Here is the link to Asus' download page: http://support.asus.com/download/download.aspx?SLanguage=en-us&model=P5N-T%20Deluxe

It should ask you which OS you have. Click on Vista 32bit. There are two drivers there but they are just different version of the same. Download the latest one, which was from 10/27/2008 (the first one).

Let us know how it goes.

Pauldo


----------



## Walter Odim (Jun 29, 2008)

Whoops! just changed that, I didn't notice that was still the same as my old PC.

Downloading drivers now. I'll let you know if I have any luck!

Well, I just updated my drivers - but my microphone still isn't working. :/


----------



## Seattle206723 (Sep 19, 2009)

Did this ever get resolved? Im having the same problem right now?


----------



## Seattle206723 (Sep 19, 2009)

Figured it out only after 6months when I noticed in this post to try the back ports and not the front ports for my Audio plug in.. Im working 100 percent good now folks... Thank You..

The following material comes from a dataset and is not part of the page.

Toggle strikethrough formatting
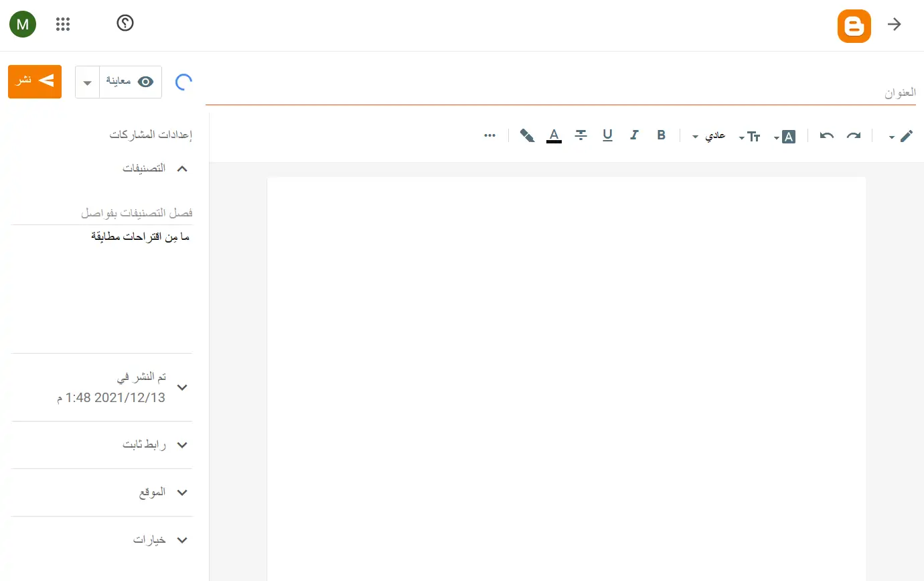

What I mean by front is the 2 ports I have on My CoolMaster Cosmos Case, has 2 plug in's for the fron and 4 usb ports upfron and a Esata and Fire wire front of the case. 

I plug them into the back of the Computer now everything works fine... Im willing to bet that the Bio's setup change will make the front ports work as well.. GL folks and that worked for me going to the rear of the computer.:laugh: 6dam long months to get this working lol


----------